03/03/2009

S’il est un principe qui présidait à la réflexion de tous les invités du Mardi de l’Environnement, le 3 mars, c’est bien celui de précaution, concernant les ondes électromagnétiques. Tous se sont accordés à estimer qu’à l’heure actuelle, ce principe était loin d’être respecté. Et pourtant les études se font de plus en plus précises pour montrer que la santé humaine pourrait être en jeu.

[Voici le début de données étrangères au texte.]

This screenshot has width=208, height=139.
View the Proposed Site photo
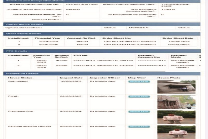(176, 117)
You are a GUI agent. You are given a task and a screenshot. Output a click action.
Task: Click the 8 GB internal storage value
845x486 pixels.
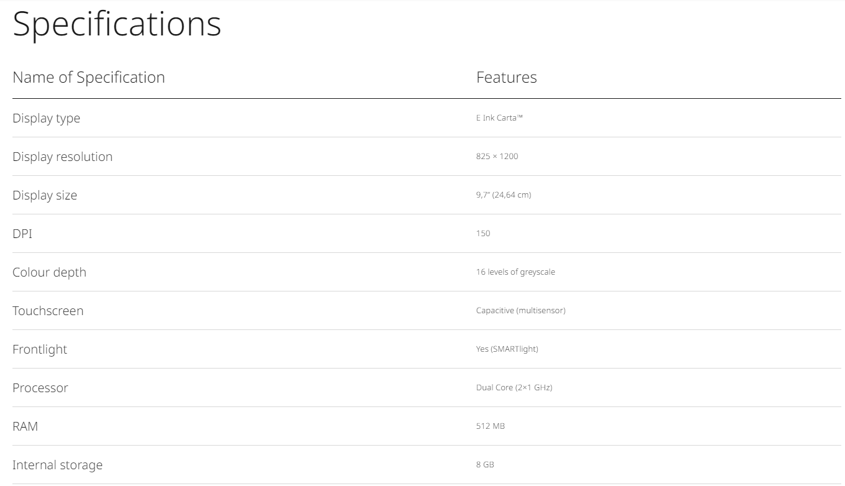pyautogui.click(x=485, y=465)
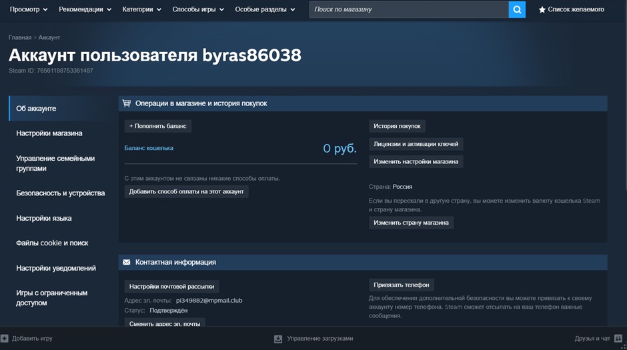Expand the Просмотр dropdown menu
The height and width of the screenshot is (350, 627).
[29, 9]
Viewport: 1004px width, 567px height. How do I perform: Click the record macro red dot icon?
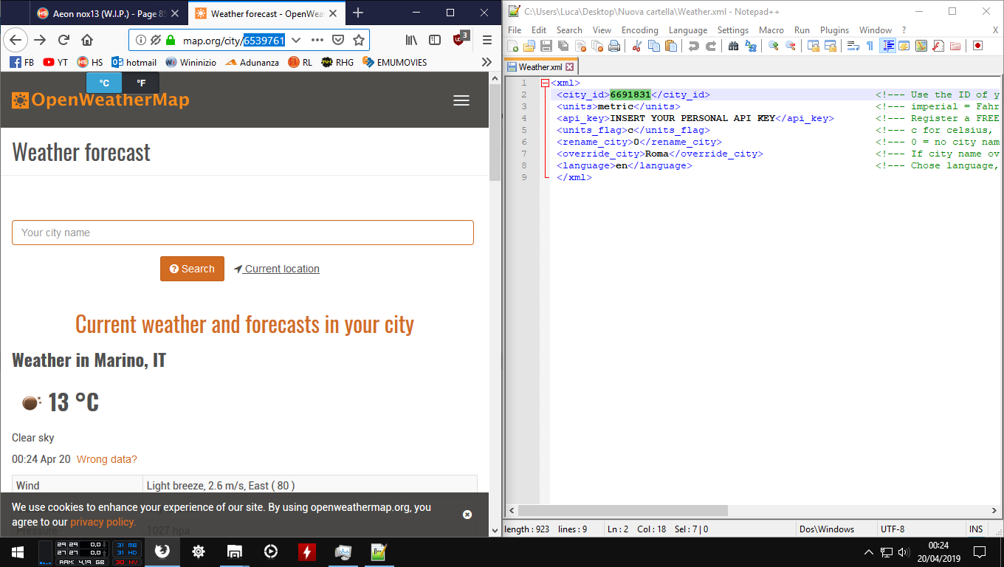click(x=977, y=46)
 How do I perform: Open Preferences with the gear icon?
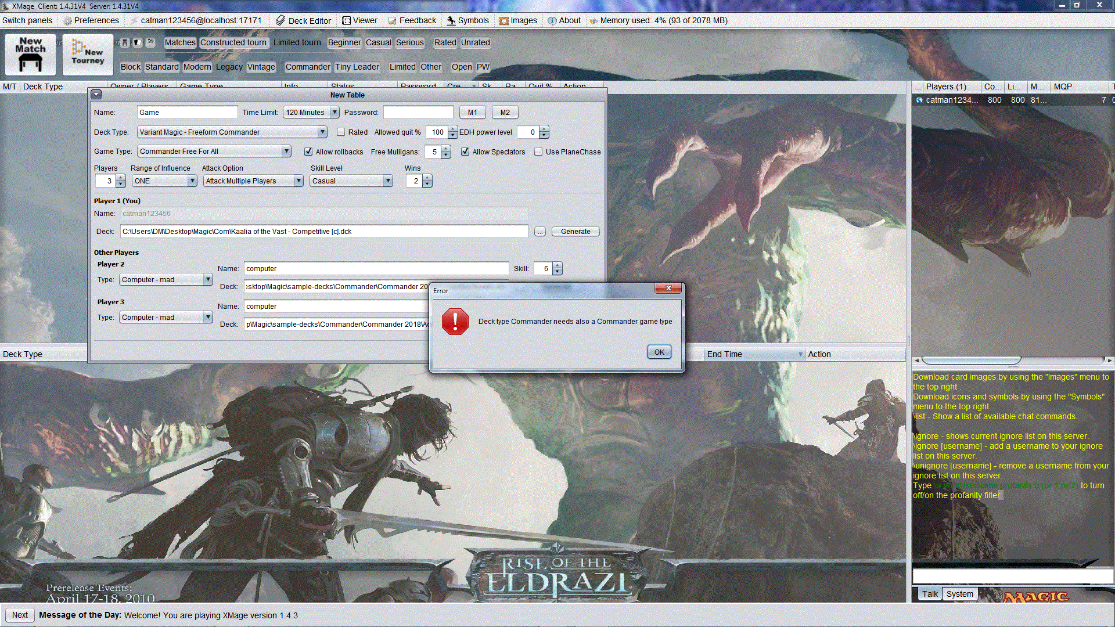[68, 20]
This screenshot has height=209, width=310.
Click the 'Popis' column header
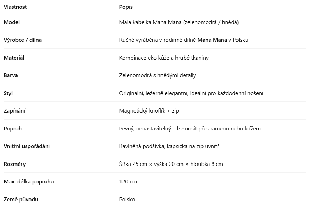click(126, 7)
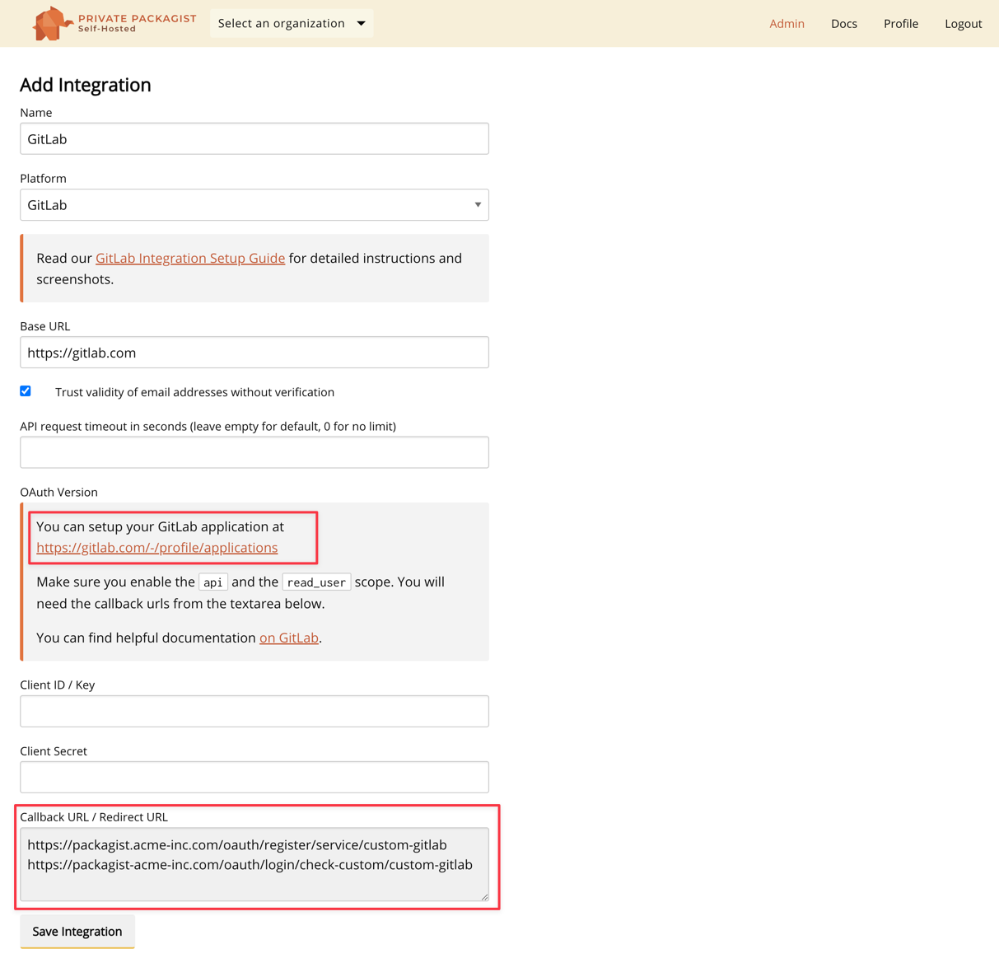
Task: Go to the Admin menu item
Action: [x=786, y=24]
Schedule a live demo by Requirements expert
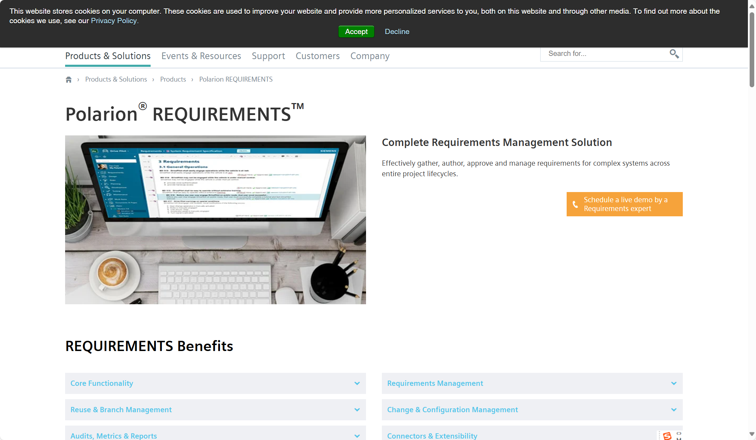The height and width of the screenshot is (440, 756). [x=625, y=204]
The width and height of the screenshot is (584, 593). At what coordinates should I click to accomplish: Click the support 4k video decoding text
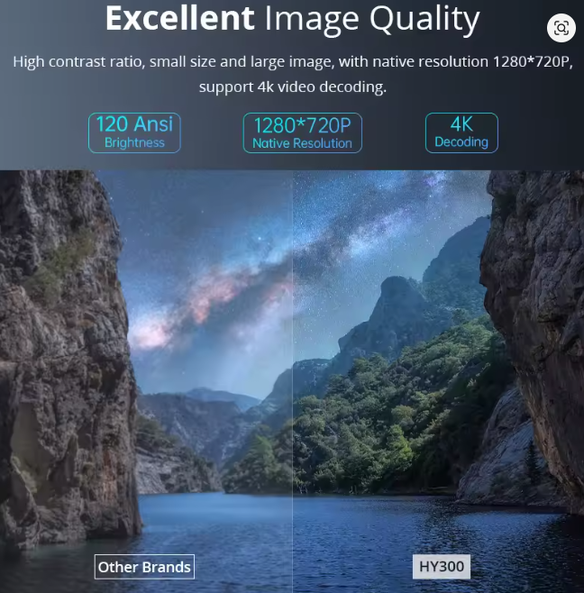pyautogui.click(x=292, y=87)
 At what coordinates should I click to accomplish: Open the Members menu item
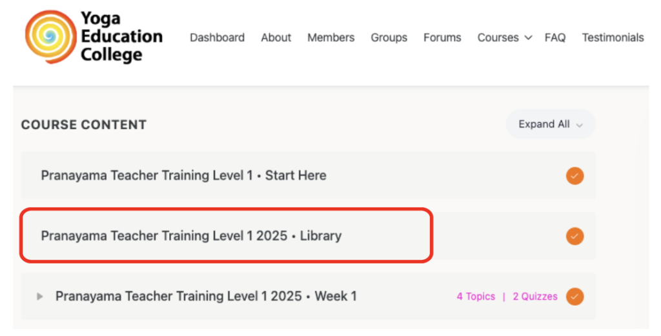coord(331,37)
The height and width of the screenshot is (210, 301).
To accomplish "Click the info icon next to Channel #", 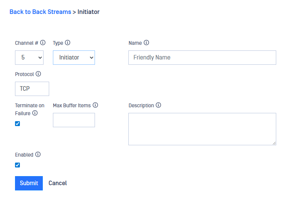I will pyautogui.click(x=43, y=43).
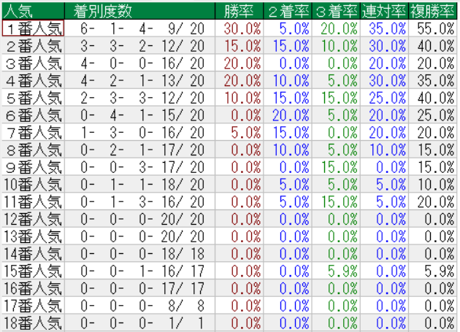Select the 9番人気 row label
460x332 pixels.
click(x=33, y=166)

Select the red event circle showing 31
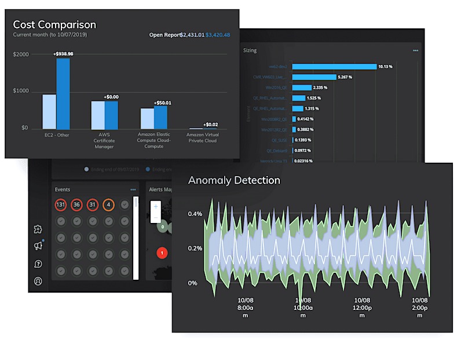(x=93, y=205)
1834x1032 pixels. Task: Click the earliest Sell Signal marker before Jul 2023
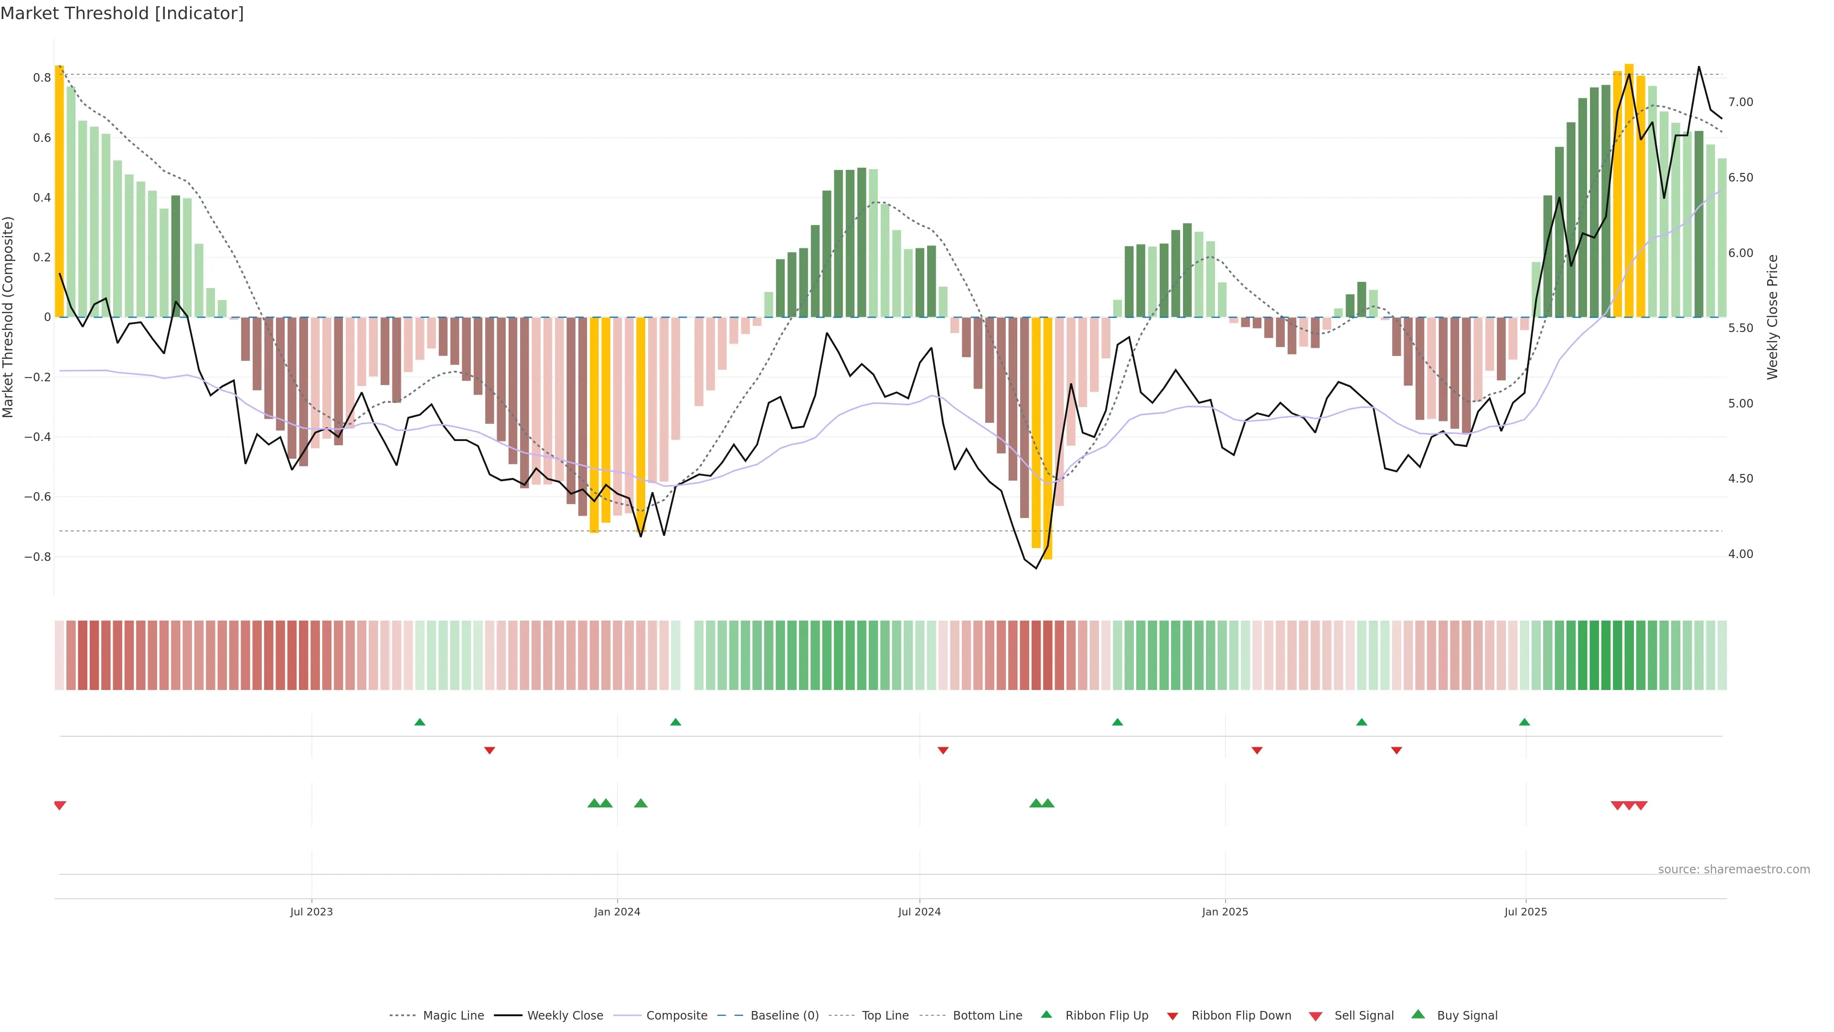click(x=60, y=806)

Naturellement, les opérateurs responsables des installations utilisant ces ondes mettent en avant l’innocuité des techniques, mais ils convainquent de moins en moins facilement. Etienne Cendrier, porte-parole de l’association Robin des Toits, a pourtant précisé au cours de ce débat qu’il ne s’agissait pas de refuser ces techniques, mais d’obtenir des taux de radiations qui ne comportent pas de risques sanitaires. Ces risques, Michèle Rivasi, vice-présidente du CRIIREM, en a longuement parlé, citant notamment ceux, peu connus, qui comportent des effets géno-toxiques, c’est à dire affectant l’ADN. Elle a aussi relaté son expérience d’élue locale (à Valence, Drôme), et de sa longue bataille pour faire retirer des antennes-relais situées à moins de 100 mètres d’écoles.

Pour Arnaud Gossement, juriste de FNE, les choses commencent à bouger sur le terrain juridique, avec la récente décision de la cour d’Appel de Versailles condamnant un opérateur. Arnaud Gossement a insisté sur le principe de précaution, indispensable, ainsi que sur la nécessité d’organiser des débats publics en France sur ces questions. Toutefois la solution pourrait passer par les instances européennes, selon Michèle Rivasi. L’Autriche et l’Espagne retiennent des taux de radiations bien inférieurs à ceux des opérateurs français, lesquels mettent en avant leur obligation, en vertu de la réglementation, de couvrir l’essentiel du territoire national , mais cela n’est pas du même registre que les problèmes sanitaires induits par les antennes…

Puis est intervenu au téléphone, Serge Marcouyoux, exploitant agricole avec ses parents en Corrèze. La famille Marcouyoux, à l’automne dernier, a gagné son procès contre l’installateur d’une ligne à très haute tension (THT), dont les champs magnétiques avaient eu des conséquences très néfastes sur le cheptel de la ferme. Malheureusement, a précisé Serge Marcouyoux, l’affaire étant en appel, cette ligne demeure en activité, et les humains sont aussi concernés par diverses affections liées à celle-ci. De plus, les voisins de la ferme ne se sentent pas prêts à s’engager sur ce dossier, quand bien même leurs propriétés sont situées elles aussi sous la ligne… Il s’agit donc de toutes façons de convaincre, encore et toujours, les opinions publiques, malgré les difficultés. Michèle Rivasi avait rédigé une proposition de loi instaurant un seuil « sécurisant » de 0,6 volts pour les antennes-relais, mais ce texte a été refusé par le parti auquel elle appartenait alors. Pourtant, a-t-elle rappelé, le Parlement européen est saisi de la question, et l’avenir devrait se présenter sous de meilleurs auspices.